A much-anticipated law permitting the construction of new churches for Egypt’s Coptic Orthodox and Evangelical Christian communities has been condemned by the Coptic Orthodox Church. The attached amendments were criticized as “impractical” and “unacceptable “, drafted “with no consideration for the citizenship or patriotism of Egyptian Copts.” The amendments have not been revealed publicly, but church officials were infuriated after meeting with state officials, who conveyed the language of the draft law to the religious figures. The Evangelical Church has remarked that they are following the draft law closely, and have not directly criticized the amendments yet.

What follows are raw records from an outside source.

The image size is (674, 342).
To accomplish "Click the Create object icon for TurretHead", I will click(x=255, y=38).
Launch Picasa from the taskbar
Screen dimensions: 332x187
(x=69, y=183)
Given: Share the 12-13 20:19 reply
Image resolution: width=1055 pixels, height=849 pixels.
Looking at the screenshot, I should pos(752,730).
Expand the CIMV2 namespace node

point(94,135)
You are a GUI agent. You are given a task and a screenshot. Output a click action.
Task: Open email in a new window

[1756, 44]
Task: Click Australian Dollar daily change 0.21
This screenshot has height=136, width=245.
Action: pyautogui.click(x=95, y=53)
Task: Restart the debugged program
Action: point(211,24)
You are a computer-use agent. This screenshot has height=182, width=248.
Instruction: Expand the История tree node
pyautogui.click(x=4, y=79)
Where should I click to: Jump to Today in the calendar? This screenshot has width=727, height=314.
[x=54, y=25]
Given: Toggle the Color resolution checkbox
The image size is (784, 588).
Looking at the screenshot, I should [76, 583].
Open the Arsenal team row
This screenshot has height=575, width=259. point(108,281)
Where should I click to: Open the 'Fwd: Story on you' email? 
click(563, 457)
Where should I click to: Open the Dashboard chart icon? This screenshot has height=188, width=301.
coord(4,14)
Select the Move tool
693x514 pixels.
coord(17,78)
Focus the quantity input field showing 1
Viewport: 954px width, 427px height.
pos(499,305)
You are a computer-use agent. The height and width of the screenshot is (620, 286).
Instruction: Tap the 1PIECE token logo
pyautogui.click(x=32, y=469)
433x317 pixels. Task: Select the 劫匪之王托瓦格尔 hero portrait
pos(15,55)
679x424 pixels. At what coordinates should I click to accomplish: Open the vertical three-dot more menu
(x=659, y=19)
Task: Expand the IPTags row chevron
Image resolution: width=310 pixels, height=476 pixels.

The law is still a work in progress. Church officials will meet with state officials again next week to discuss the eight-article bill. Egypt’s 2014 constitution includes a requirement that the Parliament pass a law that would ease the restriction on church constructions. The deadline for passing that law is quickly approaching.
The Christian population is nearly 10%, amounting to an estimated 9 million mostly Coptic Orthodox Christians living in Egypt. They face tough legal restraints. The construction of churches in Egypt is tightly regulated by the State, and anti-Christian sentiment amongst Egypt’s mostly Sunni Islamic population has led to a new assault on Christian identities in Egypt. Rumors of Churches being built have led to mobs of angry Muslims attacking Christians and looting their homes, shouting “Egypt will remain Islamic!”
Additionally, an Elderly Christian mother was stripped and forced to walk naked through the streets as men shouted “Allahu Akbar!” Attacks on Christians have been increasing in recent months, and the implementation of any law that is favorable for the faithful practice of Christianity by Egypt’s Christians could lead to more attacks. The attached amendments are likely meant to console Egypt’s Muslims, but they are more likely to anger Christians without consoling Muslims at all. Those who are angry about the construction of new churches will continue to be. Many Copts have to travel outside their own town, sometimes travelling a great distance, to find a church to worship at. The attacks on churches have made it more dangerous to pray, and as the stories above depict, even rumors of construction can lead to serious strife and violence aimed at Egypt’s Christians.